TRIBUNNEWS.COM, UKRAINA - Mata dunia kini tertuju kepada Ukraina dan Rusia pasca jatuhnya pesawat penumpang Malaysia Airlines MH17. Pemerintah kedua negara menyangkal bertanggung jawab atas tragedi itu dan saling menyalahkan.
Pejabat Amerika Serikat dan Ukraina sebelumnya sudah mengumumkan keyakinan mereka bahwa pesawat itu ditembak jatuh oleh peluru kendali.
Presiden Ukraina Petro Poroshenko mengatakan peristiwa itu adalah "aksi terorisme."

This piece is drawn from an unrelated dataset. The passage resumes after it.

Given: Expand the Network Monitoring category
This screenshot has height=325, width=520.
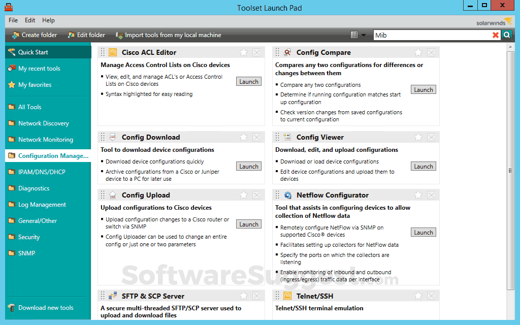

Menteri Luar Negeri Ukraina Pavlo Klimkin mengatakan kepada BBC ia menyadap percakapan telepon yang membuktikan pesawat itu ditembak oleh separatis pro Rusia.
Tetapi Presiden Rusia Vladimir Putin menuduh pemerintah Ukraina memulai kembali operasi militer di kawasan itu dimana Ukraina berusaha merebut kembali kendali dari pemberontak pro Rusia.
"Negara dimana wilayah udara itu terjadi adalah pihak yang bertanggung jawab," kata Putin.
Pemimpin separatis Alexander Borodai menuduh pemerintah Ukraina menembak jatuh pesawat itu.
Menteri pertahanan Ukraina mengeluarkan pernyataan bahwa tidak ada jet angkatan udara di kawasan itu dan tidak ada sistem rudal darat ke udara yang digunakan terhadap pemberontak.
Pemerintah Inggris meminta pertemuan darurat dengan Dewan Keamanan PBB untuk mendiskusikan krisis di Ukraina pasca kecelakaan. Pesawat itu jatuh di antara Krasni Luch di Luhansk dan Shakhtarsk di Donetsk.
Ratusn jenazah telah ditemukan di lokasi, kata seorang petugas evakuasi kepada kantor berita Reuters, dengan puing-puing pesawat tersebar di area seluas 15km. 12 warga negara Indonesia termasuk dari 295 orang yang berada di pesawat Malaysia Airlines yang jatuh di Ukraina.